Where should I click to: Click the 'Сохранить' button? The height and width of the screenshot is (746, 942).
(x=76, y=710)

* * *

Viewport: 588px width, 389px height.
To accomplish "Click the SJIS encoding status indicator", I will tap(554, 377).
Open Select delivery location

• EXERCISE REQUIREMENTS:
Where the listing above has a line with "Viewport: 588px width, 389px height.", start there, and output every line exactly through the line with "Open Select delivery location", which is also included.

• RESULT FOR THIS TASK:
Viewport: 588px width, 389px height.
To accomplish "Click the SJIS encoding status indicator", I will tap(554, 377).
Open Select delivery location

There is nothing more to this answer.